沁み込んで、緊張も、フラッシュバックした恐怖も、紅茶に落とした角砂糖のように溶かしてしまう。
「ううん、大丈夫」
エリーが自然に笑ってそう答えた頃には、もうエリーの中に不安は無い。
エリーの右手がドアノブに触れ
掴み
そして……
ギド式、マーシャさんを上手に操縦する方法。
ステップ1。
いきなり現れつつおバカなことを言って、私とギドのペースに巻き込む。
”バーン”と玄関扉を勢いよく開けて、私は大きく息を吸い込む。
「ただいマーシャさんっ!」
このダジャレ絶対つまんないよ、ギド。
なんで言わせるの。
恥ずかしいよ。
「うわあ! び……びっくりしました。おかえ……おかエリーなさい! 帰りが遅いですエリー!」
マーシャさんは私の突然の帰宅と奇行に驚きつつも、驚くべきことに私とギドのノリについてきた。
手ごわい。
というか手ごわくなってる?
ステップ2。
いきなり駆け寄って寂しかったと泣きつく。
箒を持ったままスタスタとこっちに向かってくるマーシャさんに、私も荷物を抱えたまま走り寄る。
「マーシャさん!」
そして思い切り抱き着く。
身長差の関係で、私の顔は谷間に埋もれた。
「エリー! 寂し」
「寂しかった! 何日もマーシャさんに会えないの、寂しかった!」
「エリー……私も寂しかったんです。

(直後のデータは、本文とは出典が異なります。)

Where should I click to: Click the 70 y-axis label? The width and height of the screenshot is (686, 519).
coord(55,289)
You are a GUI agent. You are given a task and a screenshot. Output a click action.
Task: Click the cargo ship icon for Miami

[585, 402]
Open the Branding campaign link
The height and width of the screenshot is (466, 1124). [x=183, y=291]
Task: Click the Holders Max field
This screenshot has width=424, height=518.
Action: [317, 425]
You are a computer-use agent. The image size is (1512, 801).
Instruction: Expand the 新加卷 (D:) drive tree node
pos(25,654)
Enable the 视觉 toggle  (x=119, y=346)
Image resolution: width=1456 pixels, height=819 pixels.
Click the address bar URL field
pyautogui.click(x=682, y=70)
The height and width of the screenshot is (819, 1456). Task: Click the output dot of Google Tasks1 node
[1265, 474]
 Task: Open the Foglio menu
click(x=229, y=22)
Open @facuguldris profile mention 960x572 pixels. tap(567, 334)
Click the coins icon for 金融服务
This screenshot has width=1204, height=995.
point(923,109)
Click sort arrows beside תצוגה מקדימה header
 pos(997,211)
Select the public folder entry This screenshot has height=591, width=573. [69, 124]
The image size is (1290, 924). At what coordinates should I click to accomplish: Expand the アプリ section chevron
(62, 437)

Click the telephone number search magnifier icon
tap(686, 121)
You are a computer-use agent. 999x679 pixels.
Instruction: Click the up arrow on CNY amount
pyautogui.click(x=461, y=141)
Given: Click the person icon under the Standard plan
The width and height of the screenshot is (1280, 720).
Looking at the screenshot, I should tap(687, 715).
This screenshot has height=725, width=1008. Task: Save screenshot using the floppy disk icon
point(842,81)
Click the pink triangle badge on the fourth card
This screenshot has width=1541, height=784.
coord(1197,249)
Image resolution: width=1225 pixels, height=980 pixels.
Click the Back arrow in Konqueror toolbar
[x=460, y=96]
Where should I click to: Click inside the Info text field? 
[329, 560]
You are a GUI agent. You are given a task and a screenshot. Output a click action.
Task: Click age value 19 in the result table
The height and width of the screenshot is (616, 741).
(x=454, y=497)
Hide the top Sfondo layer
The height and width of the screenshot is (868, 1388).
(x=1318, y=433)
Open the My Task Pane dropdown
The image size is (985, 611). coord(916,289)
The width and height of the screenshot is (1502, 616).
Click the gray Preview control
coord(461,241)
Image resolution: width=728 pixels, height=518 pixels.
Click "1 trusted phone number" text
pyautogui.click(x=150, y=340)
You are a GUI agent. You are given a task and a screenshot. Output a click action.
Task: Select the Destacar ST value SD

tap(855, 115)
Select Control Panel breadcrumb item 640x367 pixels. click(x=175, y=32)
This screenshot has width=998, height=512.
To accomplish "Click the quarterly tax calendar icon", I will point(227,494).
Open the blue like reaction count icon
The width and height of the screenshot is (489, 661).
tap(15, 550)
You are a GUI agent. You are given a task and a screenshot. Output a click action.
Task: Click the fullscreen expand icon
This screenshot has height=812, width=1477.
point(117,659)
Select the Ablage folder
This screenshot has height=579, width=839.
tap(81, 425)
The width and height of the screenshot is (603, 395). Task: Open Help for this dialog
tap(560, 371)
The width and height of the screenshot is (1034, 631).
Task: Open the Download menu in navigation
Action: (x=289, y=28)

でも寂しかった分、会えた今がすごく嬉しいと感じてます」
”寂しかった”というセリフを先に言われそうになって、慌てて遮ってしまった。
でもいい感じ。
私のペースだ。
ステップ3。
マーシャさんの喜びそうな要求を、私の方からする。
マーシャさんの要求を飲むのではなく、私から提案することがポイントらしい。
「じゃあ、今夜、一緒のベッドで寝てもいい?」
「え!?」
ここでマーシャンに大きな動揺があった。
「い、いいの? エリーは私と同じベッドで寝るの、嫌がっていたような気がするんですが」
「一緒に寝たいの。ダメ?」
「ダメなものですか! いくらでも一緒に寝ます! あぁ、エリーの方から誘ってくれるなんて思っていませんでした! 絶対愉しませます! 忘れられない夜にします!」
食いついた。
ギドの考えた要求に、マーシャさんはいともたやすく食い付いた。
テンションが上がりまくったマーシャさんは、もうよくわからないことをまくしたてて喜んでる。
ギド、すごい。
ステップ4。
このテンションとノリを維持しつつ、無事に朝を迎える。
正直このステップ4だけはよくわからない。
テンションとノリを維持するって言うのはわかる。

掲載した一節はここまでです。